**Exercise goal**. Each entry below needs to be transcribed verbatim; the images should not appear.

[Information shown — start]

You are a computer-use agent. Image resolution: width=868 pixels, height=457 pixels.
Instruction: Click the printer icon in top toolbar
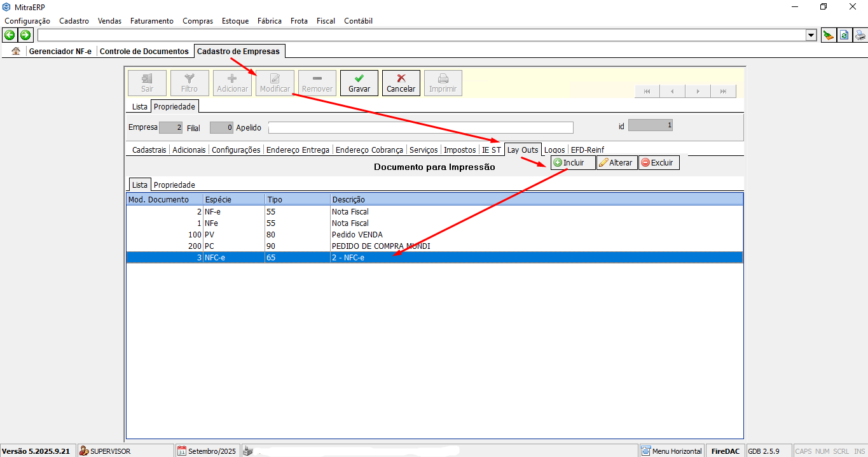click(860, 36)
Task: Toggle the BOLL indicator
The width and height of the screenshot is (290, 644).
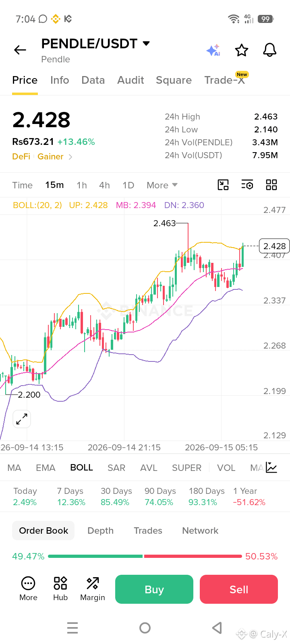Action: [81, 467]
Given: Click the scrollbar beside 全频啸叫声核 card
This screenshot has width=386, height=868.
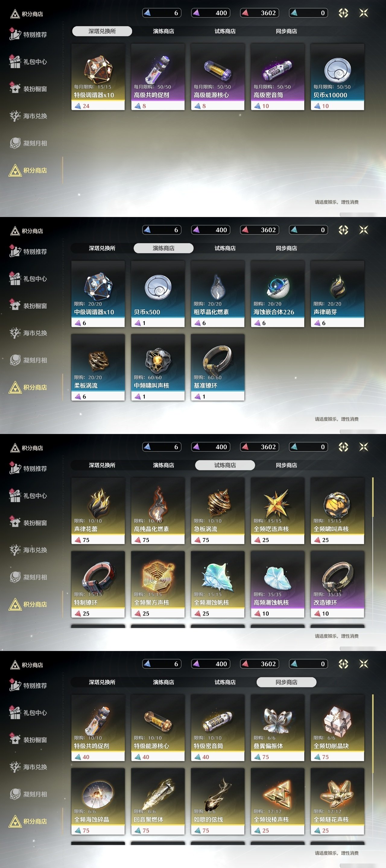Looking at the screenshot, I should (373, 497).
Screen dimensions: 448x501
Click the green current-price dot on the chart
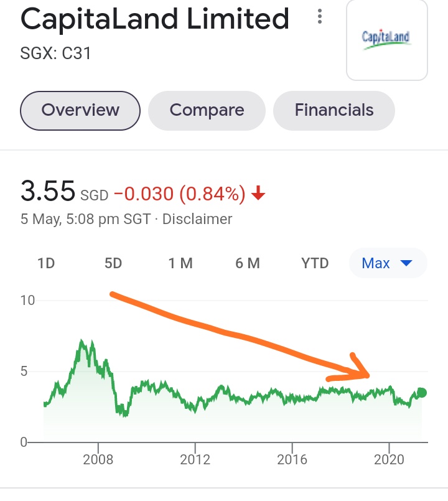coord(422,392)
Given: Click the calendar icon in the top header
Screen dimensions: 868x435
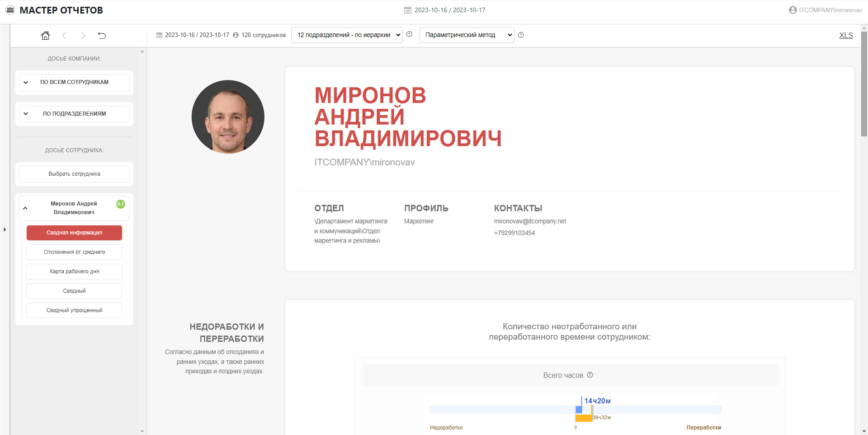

[Information shown — finish]

**Exercise output**.
You are a computer-use agent. Image resolution: width=868 pixels, height=457 pixels.
Instruction: Click the printer icon in top toolbar
click(860, 36)
Task: Toggle the BOLL indicator
The width and height of the screenshot is (290, 644).
Action: [81, 467]
Given: Click the scrollbar beside 全频啸叫声核 card
This screenshot has width=386, height=868.
Looking at the screenshot, I should (373, 497).
Screen dimensions: 448x501
Click the green current-price dot on the chart
coord(422,392)
Given: Click the calendar icon in the top header
Screen dimensions: 868x435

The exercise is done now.